To achieve all this, 3 issues are key:
1. Leadership. To implement the issues raised requires a visionary committed team that understands the issues and is passionately committed to change. That this has happened in other sectors of the economy is not in doubt. It is time that this approach was brought to the Nigerian health system. Sometimes it does take a single, motivated and skilled individual at the steering wheel.
2. Money. It will require money, lots of it! In many parts of the country, there has been an absolute collapse of the health care infrastructure and anything other than an emergency injection of funds immediately will not be helpful. While there is a need for an absolute increase, innovative funding mechanisms (such as the NHIS) need to be further explored and nurtured to maturity. With political stability, we believe that the investments will keep flowing into profit-oriented sectors of the economy. This is not necessarily the case for sectors such as health and education where financial returns cannot be the primary motive, yet these areas are imperative for national development.
3. You. When next your neighbour dies from measles, during child birth or even in a car accident, rather than conclude it is all as “God wanted it”, we should spare a few minutes to think and maybe act on the failings in the system, the missed chance at vaccination, the inadequate antenatal care or the non-existent emergency services that might have prevented these deaths.
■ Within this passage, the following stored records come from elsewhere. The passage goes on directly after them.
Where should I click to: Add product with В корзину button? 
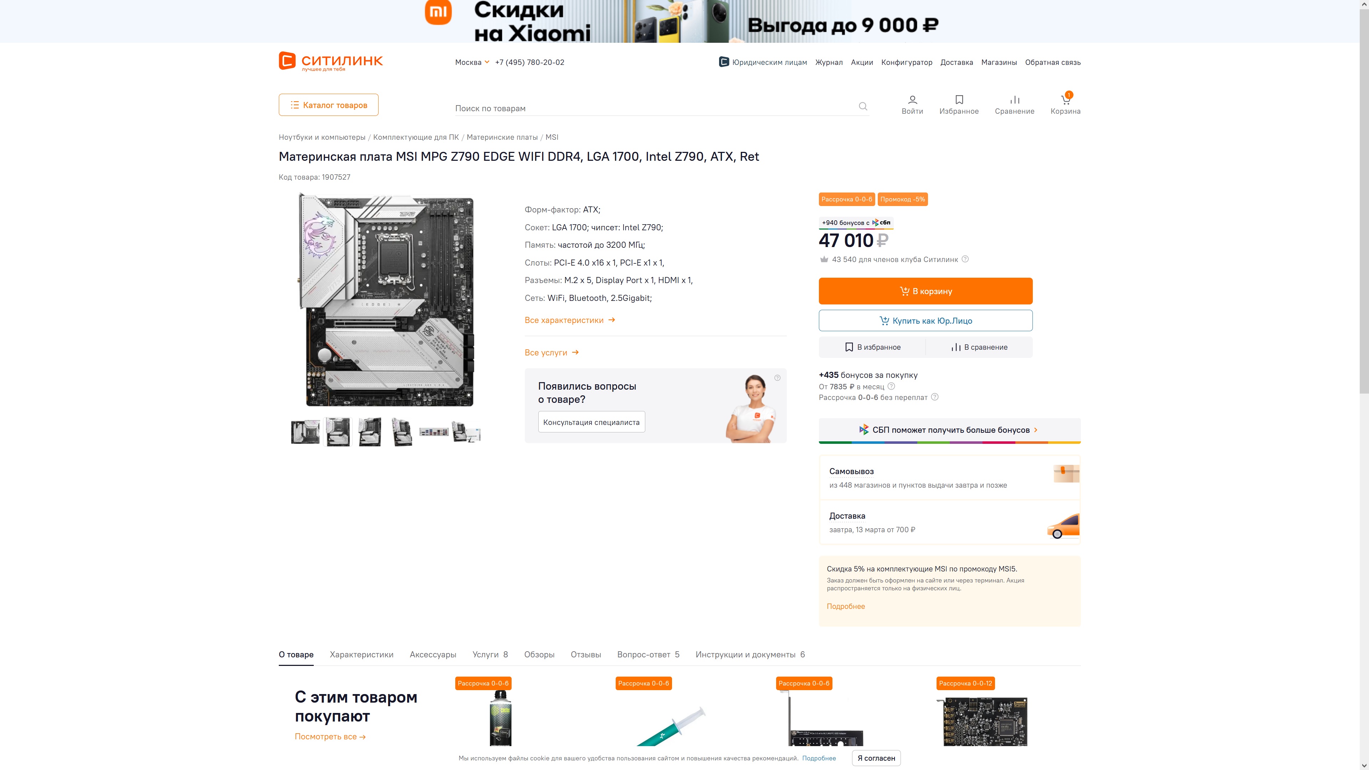[x=925, y=291]
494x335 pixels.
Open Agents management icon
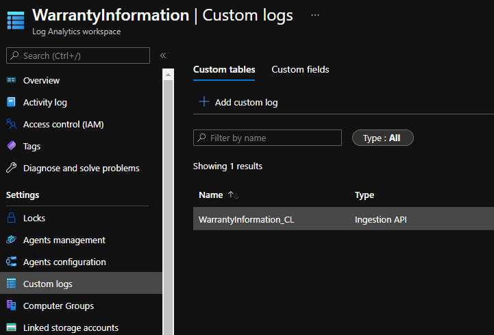pos(11,240)
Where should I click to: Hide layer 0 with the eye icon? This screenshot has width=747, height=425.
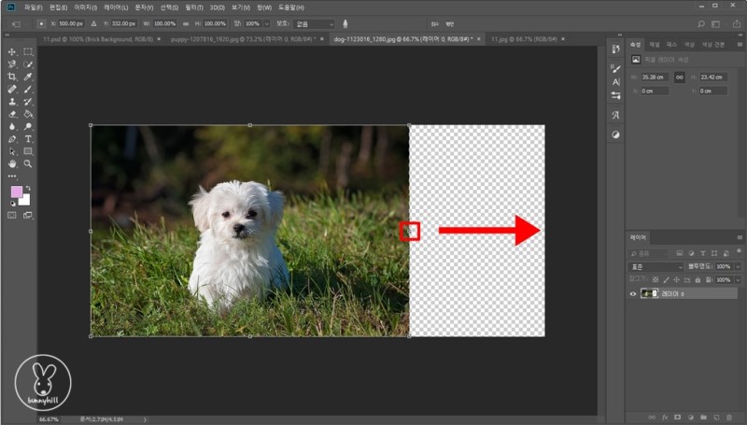(633, 294)
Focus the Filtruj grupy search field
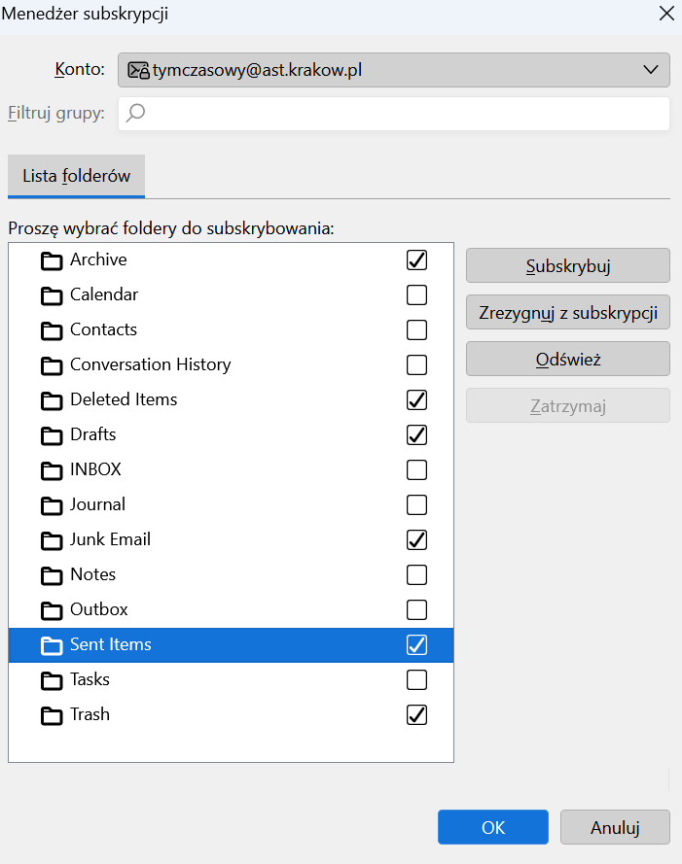Screen dimensions: 682x864 coord(393,114)
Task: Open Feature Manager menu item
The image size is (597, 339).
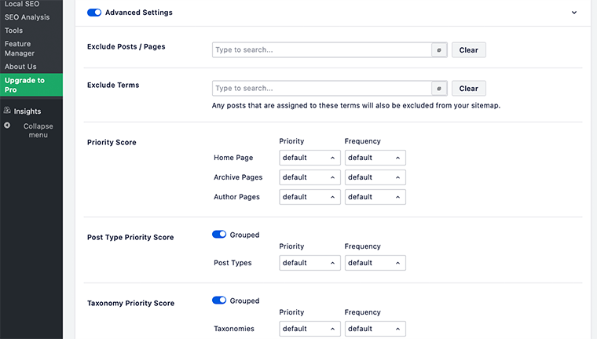Action: (x=20, y=49)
The only alternative would be to conclude that God really has a problem with us Nigerians; why else would he let so many of us die from causes no one else is dying from?
The way forward:
-The new government should urgently put a process together to identify 10 health priorities: (e.g. Childhood immunisation, Maternal care, Access to emergency services, Prevention and care of HIV&AIDS, Environmental sanitation, etc)
-These priorities should be in the public domain. It is the people who elect (or for that matter, don’t bother to elect or indeed challenge) people in office. In many countries, elections are won and lost on health issues. Just as we demand for electricity, good roads etc, we have a right to basic minimum level of health and health care and must learn to ask for this.
-These priorities should all be data driven. No matter how rudimentary, we need to set up, resource and sustain an information management system for health and healthcare management data. This is the only way of measuring progress.
-As a matter of urgency, we need to assess, map and categorise existing health infrastructure and personnel and set up a mechanism to track and manage these over time.
-The entire health system is in dire need of bold, innovative strategic management.
These are ambitious pointers. We do not expect immediate success. Positive change is often painful and will face resistance and often resentment. There might be strikes, and people might die. But it cannot be business as usual. Our health is our greatest asset. Without good health, little else is possible. With a clear agenda, good leadership, a good implementation plan, and a good team with the requisite health and managerial skills these can be achieved.They start might be slow, some will stumble, then over a year or two, there will hopefully be significant improvement.
Ike Anya wrote this piece on behalf of the Nigerian Public Health Network; a network of over 100 Nigerian Public health professionals around the world.